_Exercise_. Look for the word "Open" in the entries and copy every line where it shows up.
(Task data)
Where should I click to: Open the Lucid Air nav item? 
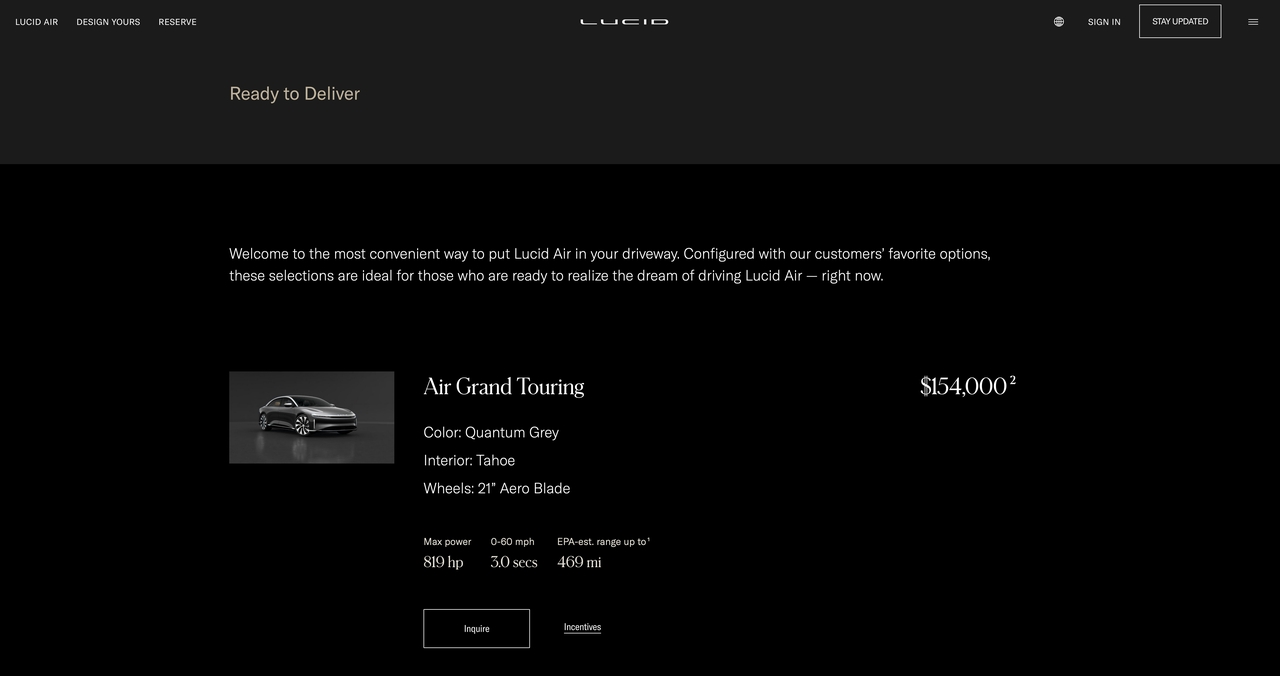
(End Task data)
(Task data)
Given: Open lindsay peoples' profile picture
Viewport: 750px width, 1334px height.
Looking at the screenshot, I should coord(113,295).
(End Task data)
(Task data)
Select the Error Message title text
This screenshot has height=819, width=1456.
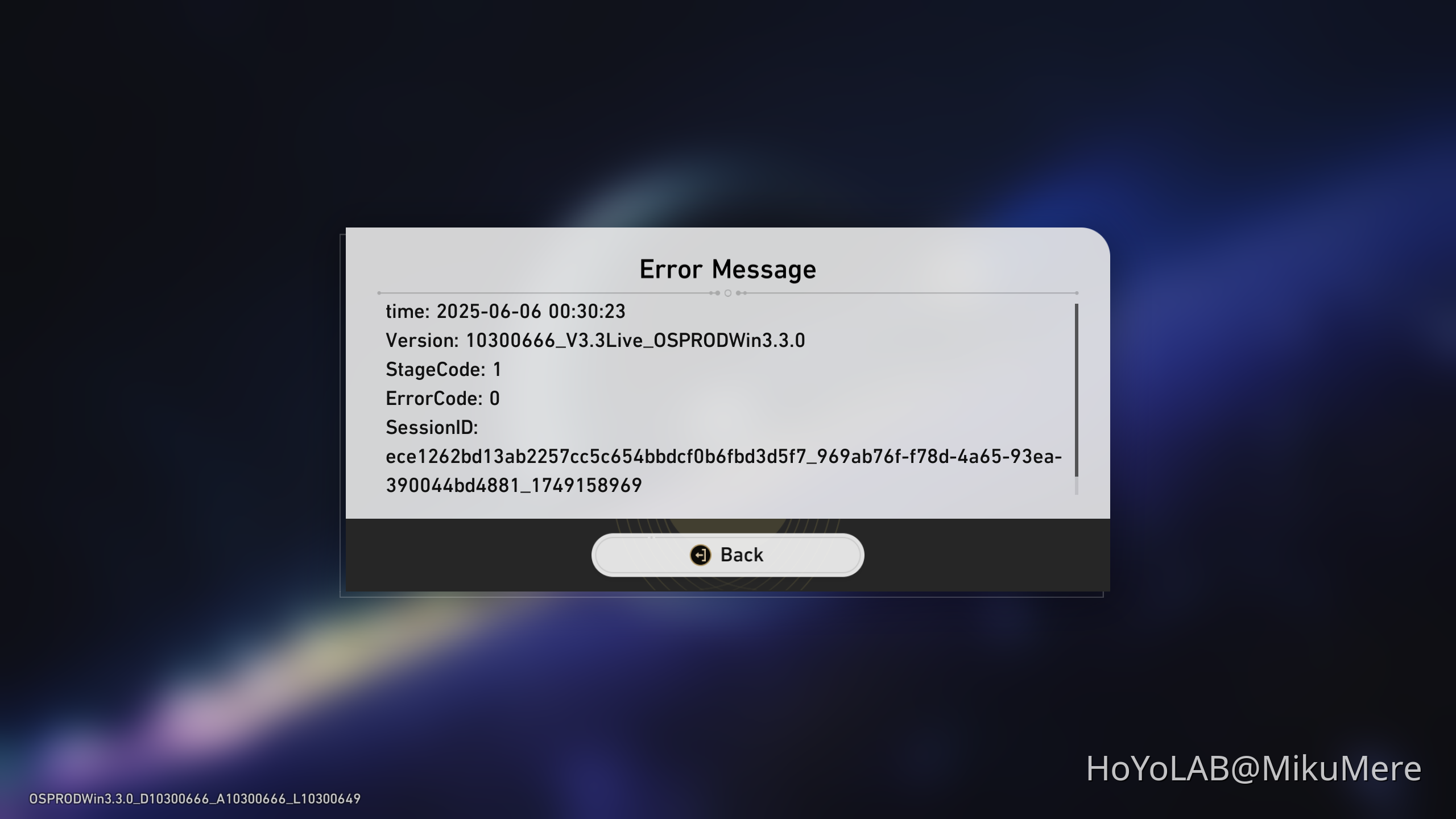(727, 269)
(End Task data)
_Reply to the task_.
Where should I click to: Open the Lucid Air nav item? 
Given: Open lindsay peoples' profile picture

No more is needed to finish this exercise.